Estuve durante más un año tomándome la píldora y como bien me dijo el médico, la única forma de saber si el tratamiento había funcionado, era dejar de tomarla y esperar a ver qué pasaba.

En cuanto dejé de tomar la píldora, mi regla volvió a ser irregular, pero en este caso, ya hablábamos de tener la regla un mes y después estar cinco o seis meses esperándola. Mientras esperaba, yo vivía fuera de mi ciudad natal cursando mis estudios en la Universidad. Y del mismo modo que la vez anterior, los meses pasaron muy rápido y esperando esperando, volvieron a pasar un par de años hasta que decidí ir al ginecólogo para buscar un diagnóstico real de qué me estaba pasando.

Por aquella época tenía 19 años, el la primera consulta el ginecólogo me pidió varias pruebas: ecografía, citología, análisis de hormonas, descartar que estuviera embarazada , etc.
Los resultados tardaron tres semanas y cuando el médico me dió los resultados literalmente me dijo: “Tiene que haber un error. Estos análisis parecen de una mujer de 80 años”.
Aún hoy pienso en la falta de delicadeza de ese médico. Pero sólo fue el principio de un desencanto profundo y doloroso con la atención médica que recibí por parte de los especialistas de ginecología de mi pequeña ciudad.

Pensando que se trataba de un análisis cuyos resultados habían intercambiado con los de otra persona, me pidieron repetirlos, pero los resultados volvieron a ser similares.
A partir de aquí , creo que empezaron a tomar un poco más en serio mi caso y a intentar encontrar la causa del problema. En ese momento yo aún no había tenido que escuchar la palabra maldita, así que seguía las indicaciones médicas desde la más profunda ignorancia (y quizás también podría decir inocencia).

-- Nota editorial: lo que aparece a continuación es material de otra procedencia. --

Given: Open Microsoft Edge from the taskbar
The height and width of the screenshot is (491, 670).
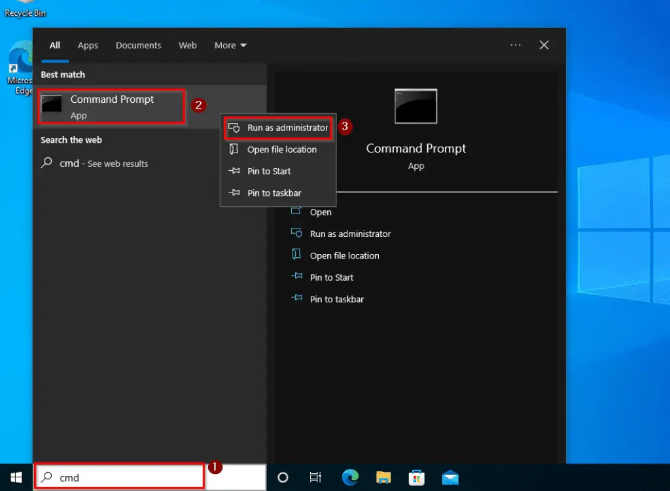Looking at the screenshot, I should click(x=351, y=477).
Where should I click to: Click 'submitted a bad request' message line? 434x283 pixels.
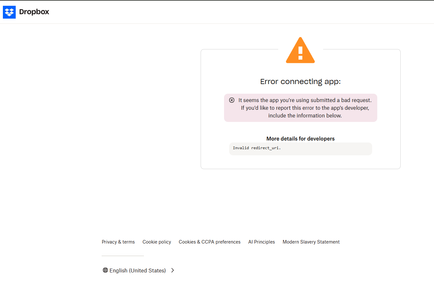pyautogui.click(x=305, y=100)
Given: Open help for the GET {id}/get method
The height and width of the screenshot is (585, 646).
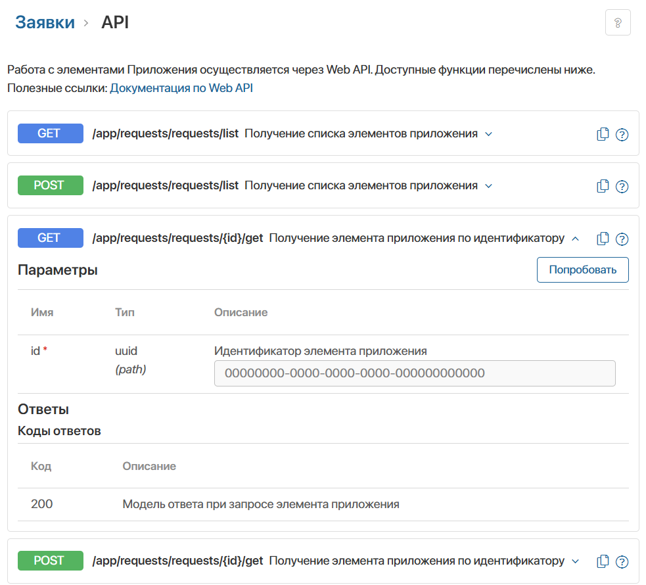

Era agosto de 2006, acababa de terminar el último año de carrera, había vuelto durante el verano a casa de mis padres y estaba trabajando en prácticas en una empresa de Recursos Humanos.
La vida me sonreía , tenía energía y ganas de trabajar, aprender y disfrutar del verano y del reencuentro con mis amigos.


Aproveché también mi disponibilidad para seguir con las últimas pruebas médicas. Me hicieron ecografía de nuevo y me trataron con óvulos de progesterona durante varios días , para después repetirme los análisis y ver si había alguna variación.
El día que fui a por los resultados, estaba yo sola, recuerdo cómo entré en la consulta y como recibí el diagnóstico “Eva, tienes menopausia prematura, no podrás tener hijos tuyos pero podrás tenerlos con donación de óvulos. Ahora lo importante es que empieces a tomar la píldora para evitar enfermedades de huesos o corazón”.

Para, Para Para! ¿De qué estamos hablando?
En diez segundos tenía un diagnóstico increíble, posibles riesgos para la salud y una mención especial a no poder tener hijos (que con veinte años ni lo había pensado, la verdad).
En consulta no pude decir nada, sólo intentaba aguantar el nudo en la garganta para no derrumbarme ahí mismo. Creo que me dio cita de nuevo para hacerme más pruebas de huesos y alguna más que no alcanzo a recordar. Yo sólo quería salir de allí.

Salí y me derrumbé, ¡cómo lloraba y qué sola me sentía!

No me sentía con fuerzas de ir a casa y explicar todo a mis padres así que llamé a una amiga que vivía cerca del centro de salud y le pedí que bajara.
Allí estaba yo , con Sara abrazándome, diciéndome que estuviera tranquila, que todo iba a estar bien y que la ciencia avanzada muy rápido y quién sabe las novedades que podría haber para cuando nos planteáramos ser madres.

Cuando volví a casa seguía llorando. Se los conté a mis padres y a mi hermana y se sorprendieron igual que yo, pero para ellos lo más importante era paliar o descartar cualquier problema físico de inmediato. Es curioso cómo el enfoque de cada uno es distinto. Ellos sólo querían la salud de su hija, y yo sólo quería entender porqué no podría ser madre.

Al pensarlo aún se me pone un nudo en la garganta. Han pasado 15 años, pero en este caso, he avanzado yo más rápido que la ciencia.
Creo, que como me diagnostican tan joven, parte de ese diagnóstico, parte de ese dolor, no lo superé, sino que lo dejé congelado con la esperanza de unos años más tarde volver a retomarlo y que no fuera tan despiadado.